Records shown START
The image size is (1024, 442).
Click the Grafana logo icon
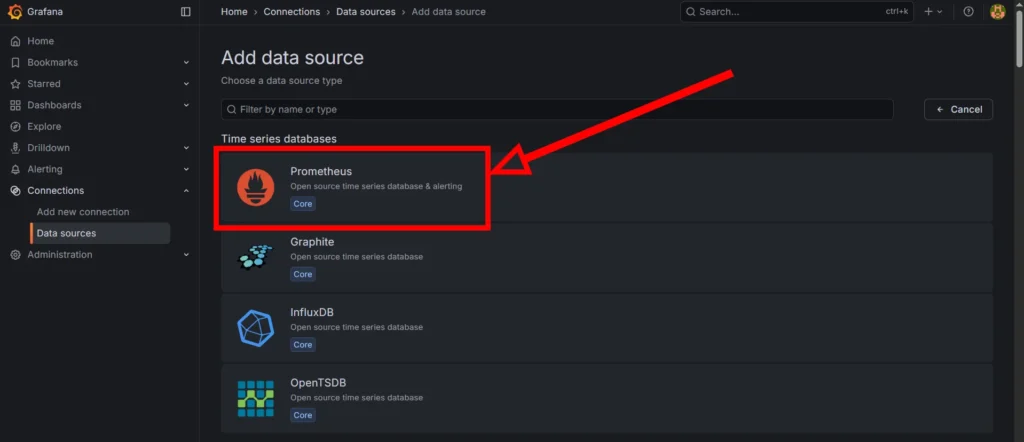click(15, 12)
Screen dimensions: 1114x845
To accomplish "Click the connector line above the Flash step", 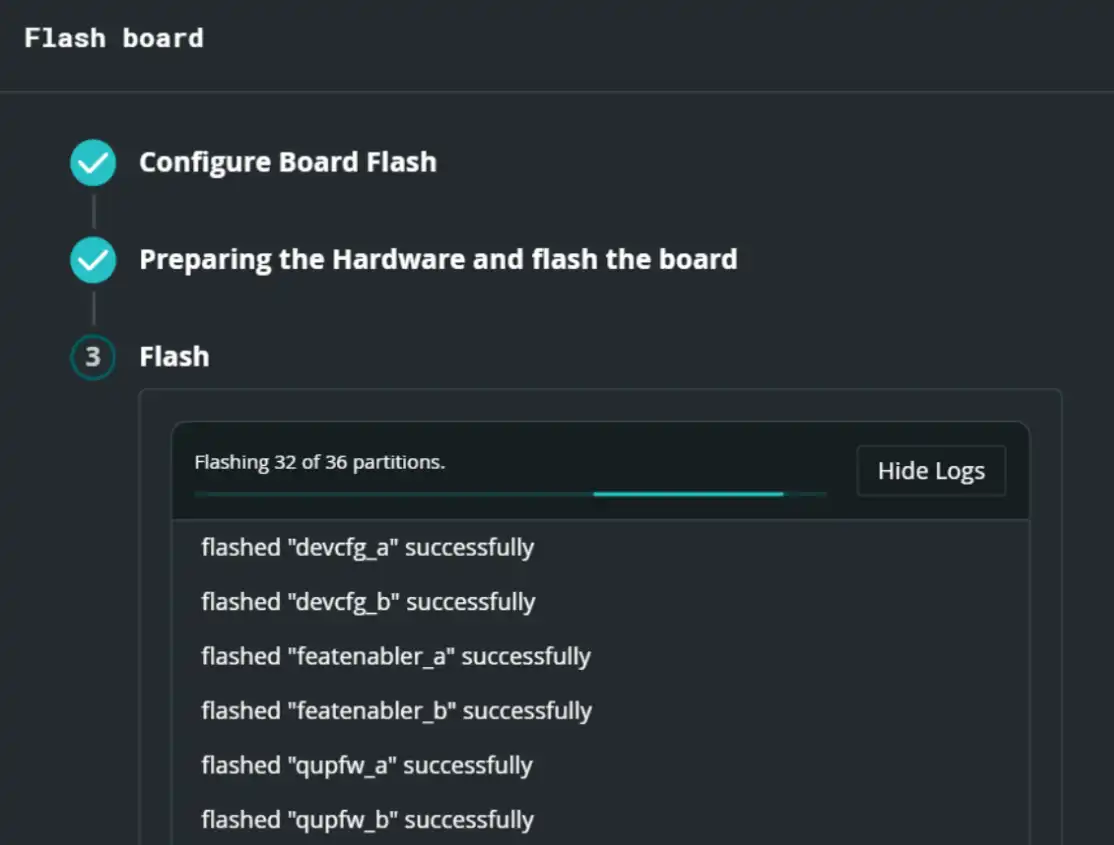I will pos(93,308).
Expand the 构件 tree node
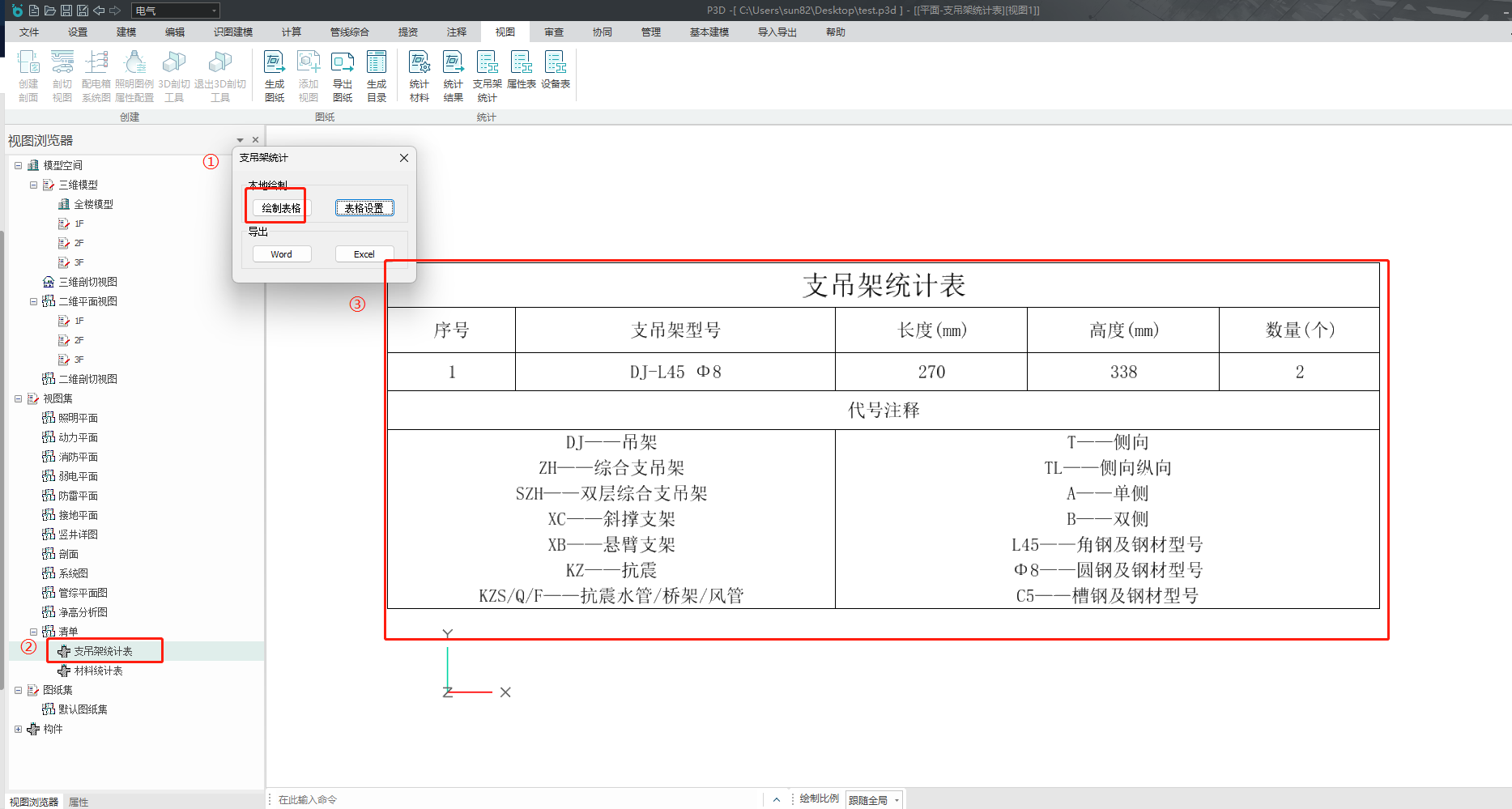 (x=18, y=729)
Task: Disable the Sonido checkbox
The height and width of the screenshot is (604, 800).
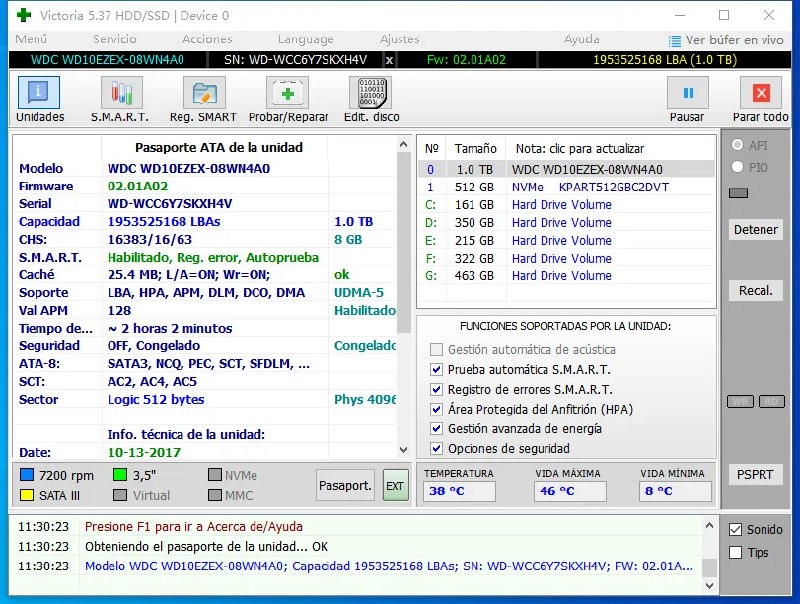Action: click(735, 529)
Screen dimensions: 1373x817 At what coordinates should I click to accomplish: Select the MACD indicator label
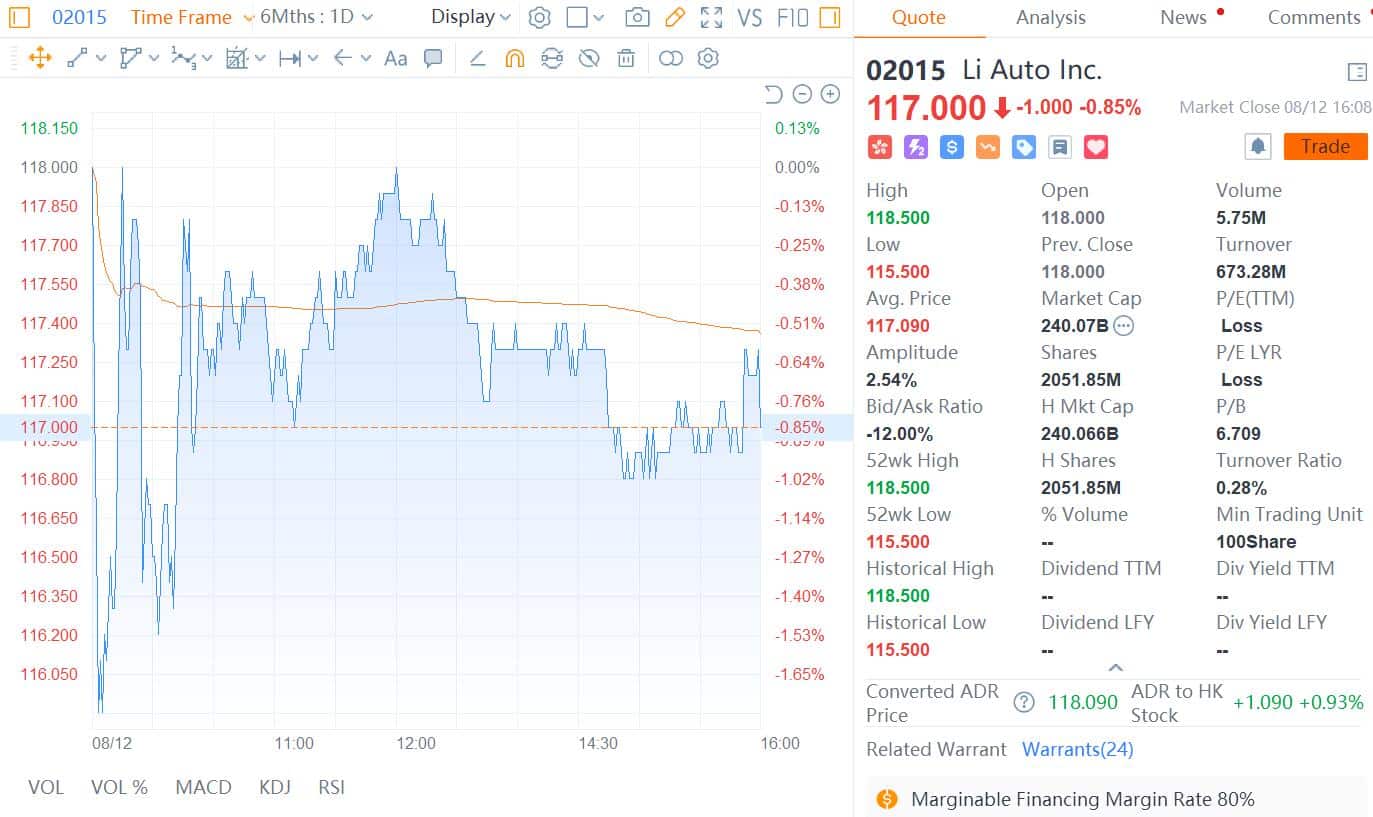[203, 788]
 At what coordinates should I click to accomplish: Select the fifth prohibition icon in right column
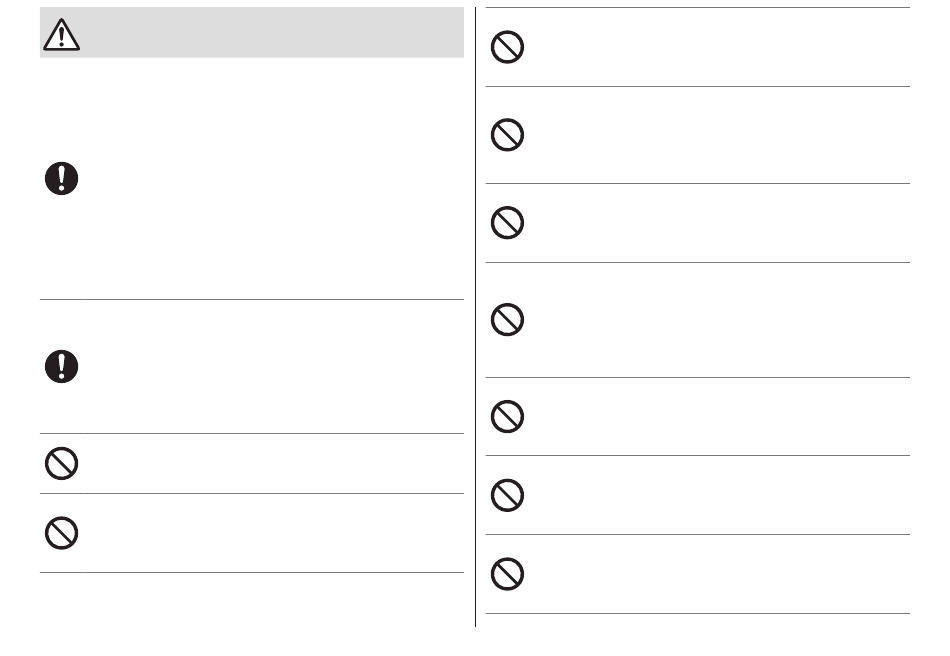tap(508, 417)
Records shown END
Your assignment: Starting at the line that contains "Expand the 构件 tree node" and ending with the last line of the data, transcribe every line exactly; skip the pictures.

Response:
Expand the 构件 tree node
 (x=18, y=729)
Task: Disable the Sonido checkbox
The height and width of the screenshot is (604, 800).
Action: click(735, 529)
Screen dimensions: 1373x817 At what coordinates should I click to accomplish: Select the MACD indicator label
[203, 788]
 At what coordinates should I click to accomplish: Select the fifth prohibition icon in right column
tap(508, 417)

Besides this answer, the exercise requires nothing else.